Naly Engineering Notes: Source-First RAG Article Drafting for Persistent, Auditable Publishing

TL;DRRetrieval-augmented generation (RAG) turns Naly’s article pipeline into a source-grounded publishing system instead of model-memory composition. Every draft request first gathers web and arXiv evidence, normalizes and persists source URLs, and then asks the model to produce an answer-first draft and final HTML article. This shifts risk from "can the model hallucinate?" to "is the retrieval layer complete and traceable," giving editors stable artifacts, replayable jobs, and defensible public claims.

Abstract

RAG in Naly should be designed around source persistence and deterministic contracts. On June 27, 2026, practical reliability comes less from a bigger model and more from whether retrieval artifacts are queryable, versioned, and validated before publication. This note proposes a dual-plane design: an evidence plane for retrieval/storage and a generation plane for drafting, then argues how this architecture directly improves editorial trust and incident handling.

Where it sits in Naly

Naly runs this as a production content subsystem inside a Next.js 16.0.7 App Router stack (next + react), where article publication is part of runtime code paths rather than a separate offline write-up step. The article-job path is where all constraints must be enforced: a job is not "written" until source records exist, summary structure validates, and HTML is materialized.

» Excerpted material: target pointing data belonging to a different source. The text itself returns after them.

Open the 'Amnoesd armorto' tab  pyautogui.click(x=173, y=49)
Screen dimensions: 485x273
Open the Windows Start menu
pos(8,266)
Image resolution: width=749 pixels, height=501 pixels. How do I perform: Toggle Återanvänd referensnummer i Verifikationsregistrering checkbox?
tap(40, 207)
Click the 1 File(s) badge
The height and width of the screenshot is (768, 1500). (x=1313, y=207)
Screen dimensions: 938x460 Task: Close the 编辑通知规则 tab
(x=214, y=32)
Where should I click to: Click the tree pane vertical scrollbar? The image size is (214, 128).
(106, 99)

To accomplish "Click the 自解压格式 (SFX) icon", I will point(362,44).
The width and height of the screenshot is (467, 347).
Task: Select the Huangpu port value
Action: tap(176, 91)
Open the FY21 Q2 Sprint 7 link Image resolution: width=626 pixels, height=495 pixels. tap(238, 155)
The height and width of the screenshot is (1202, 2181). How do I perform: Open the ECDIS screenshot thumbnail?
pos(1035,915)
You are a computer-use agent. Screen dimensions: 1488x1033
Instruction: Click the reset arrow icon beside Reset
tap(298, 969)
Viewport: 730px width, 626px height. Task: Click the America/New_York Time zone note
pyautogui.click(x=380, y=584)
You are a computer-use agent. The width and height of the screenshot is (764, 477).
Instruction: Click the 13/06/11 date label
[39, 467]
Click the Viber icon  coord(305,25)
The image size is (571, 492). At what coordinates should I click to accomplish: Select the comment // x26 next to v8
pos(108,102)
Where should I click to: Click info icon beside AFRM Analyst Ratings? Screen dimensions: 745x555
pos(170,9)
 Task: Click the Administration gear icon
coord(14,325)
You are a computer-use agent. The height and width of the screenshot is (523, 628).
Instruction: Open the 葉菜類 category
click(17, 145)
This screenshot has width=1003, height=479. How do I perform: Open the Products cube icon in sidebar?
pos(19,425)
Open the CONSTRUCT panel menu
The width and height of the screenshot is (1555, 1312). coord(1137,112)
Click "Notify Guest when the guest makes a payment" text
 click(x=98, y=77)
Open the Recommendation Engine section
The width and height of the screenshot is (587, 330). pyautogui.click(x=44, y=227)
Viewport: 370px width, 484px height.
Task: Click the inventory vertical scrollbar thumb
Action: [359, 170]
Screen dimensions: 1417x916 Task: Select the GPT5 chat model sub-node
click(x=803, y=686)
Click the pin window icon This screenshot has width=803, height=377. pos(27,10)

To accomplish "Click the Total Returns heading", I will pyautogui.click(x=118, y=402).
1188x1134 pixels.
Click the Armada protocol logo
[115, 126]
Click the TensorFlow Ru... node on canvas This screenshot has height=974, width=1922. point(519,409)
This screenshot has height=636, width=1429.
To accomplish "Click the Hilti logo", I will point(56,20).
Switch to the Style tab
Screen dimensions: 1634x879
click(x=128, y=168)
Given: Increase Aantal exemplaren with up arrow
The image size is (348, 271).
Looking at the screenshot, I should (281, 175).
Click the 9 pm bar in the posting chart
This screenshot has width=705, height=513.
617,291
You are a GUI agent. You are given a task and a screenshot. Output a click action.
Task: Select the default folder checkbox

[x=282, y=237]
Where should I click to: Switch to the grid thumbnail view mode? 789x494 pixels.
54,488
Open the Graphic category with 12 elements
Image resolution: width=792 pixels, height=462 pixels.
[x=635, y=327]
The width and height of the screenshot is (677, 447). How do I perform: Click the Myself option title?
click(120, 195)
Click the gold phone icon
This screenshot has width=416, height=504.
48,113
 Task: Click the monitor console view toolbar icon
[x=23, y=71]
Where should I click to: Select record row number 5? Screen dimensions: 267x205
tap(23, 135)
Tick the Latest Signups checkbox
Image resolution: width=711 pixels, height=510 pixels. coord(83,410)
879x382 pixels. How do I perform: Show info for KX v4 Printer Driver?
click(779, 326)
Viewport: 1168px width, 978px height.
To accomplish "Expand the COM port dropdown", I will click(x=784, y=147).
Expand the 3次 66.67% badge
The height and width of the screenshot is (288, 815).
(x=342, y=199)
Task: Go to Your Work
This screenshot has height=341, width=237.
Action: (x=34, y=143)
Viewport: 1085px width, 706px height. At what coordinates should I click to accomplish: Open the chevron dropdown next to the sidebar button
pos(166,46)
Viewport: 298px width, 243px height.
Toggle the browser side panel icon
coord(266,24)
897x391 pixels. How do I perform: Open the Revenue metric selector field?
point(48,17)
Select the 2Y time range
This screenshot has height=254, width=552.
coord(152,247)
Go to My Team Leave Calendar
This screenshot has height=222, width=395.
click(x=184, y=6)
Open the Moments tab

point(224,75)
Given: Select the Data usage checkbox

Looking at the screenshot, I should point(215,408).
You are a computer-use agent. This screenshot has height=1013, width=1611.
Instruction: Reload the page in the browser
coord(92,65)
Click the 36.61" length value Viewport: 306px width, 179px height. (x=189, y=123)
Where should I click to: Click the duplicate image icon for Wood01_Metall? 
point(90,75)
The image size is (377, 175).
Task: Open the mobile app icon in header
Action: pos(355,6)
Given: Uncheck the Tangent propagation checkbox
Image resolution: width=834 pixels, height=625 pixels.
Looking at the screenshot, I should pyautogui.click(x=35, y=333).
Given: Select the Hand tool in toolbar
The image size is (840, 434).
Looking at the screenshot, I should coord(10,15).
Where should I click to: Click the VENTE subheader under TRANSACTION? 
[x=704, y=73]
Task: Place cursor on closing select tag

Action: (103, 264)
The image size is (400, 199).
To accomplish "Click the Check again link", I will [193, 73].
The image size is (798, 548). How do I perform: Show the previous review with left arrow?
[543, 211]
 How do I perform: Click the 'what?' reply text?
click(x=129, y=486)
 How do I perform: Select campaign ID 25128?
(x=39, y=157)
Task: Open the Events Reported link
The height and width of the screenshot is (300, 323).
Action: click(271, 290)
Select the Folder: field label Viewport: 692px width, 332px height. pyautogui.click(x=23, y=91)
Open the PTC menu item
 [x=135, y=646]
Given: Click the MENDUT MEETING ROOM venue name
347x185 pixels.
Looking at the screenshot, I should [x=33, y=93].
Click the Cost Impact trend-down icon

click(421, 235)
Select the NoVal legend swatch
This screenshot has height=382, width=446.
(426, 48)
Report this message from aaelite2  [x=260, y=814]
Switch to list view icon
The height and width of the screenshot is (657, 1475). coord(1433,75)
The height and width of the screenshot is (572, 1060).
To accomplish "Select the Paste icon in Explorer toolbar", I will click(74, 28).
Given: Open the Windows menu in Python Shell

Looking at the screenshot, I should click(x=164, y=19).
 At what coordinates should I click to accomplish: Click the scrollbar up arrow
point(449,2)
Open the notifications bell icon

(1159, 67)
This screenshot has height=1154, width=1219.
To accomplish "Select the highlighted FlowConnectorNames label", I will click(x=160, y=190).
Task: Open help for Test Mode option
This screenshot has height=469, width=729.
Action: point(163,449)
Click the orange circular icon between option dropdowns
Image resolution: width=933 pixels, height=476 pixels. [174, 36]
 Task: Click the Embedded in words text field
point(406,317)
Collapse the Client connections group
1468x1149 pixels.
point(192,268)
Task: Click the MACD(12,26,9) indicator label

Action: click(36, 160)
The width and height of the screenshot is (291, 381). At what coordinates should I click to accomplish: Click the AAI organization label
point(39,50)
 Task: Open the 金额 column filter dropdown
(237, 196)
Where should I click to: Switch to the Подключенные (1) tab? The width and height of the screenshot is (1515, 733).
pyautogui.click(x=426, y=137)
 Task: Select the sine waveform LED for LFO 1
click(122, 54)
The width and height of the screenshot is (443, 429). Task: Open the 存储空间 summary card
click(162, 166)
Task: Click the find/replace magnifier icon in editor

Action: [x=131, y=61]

The stack alignment is intentional:

next@16.0.7 + React Server Components host job-triggered rendering in server space, matching server-side output contracts for articles.
drizzle-orm@0.44.7 + @neondatabase/serverless@1.0.2 define typed, persistent job and source tables so every claim can be traced.
ai@6.0.0-beta.105 provides generation with schema-aware output controls.
marked@17.0.1 converts generated Markdown summaries into rendered HTML for publication.
@vercel/blob@2.0.0 stores generated assets as durable URLs for reuse.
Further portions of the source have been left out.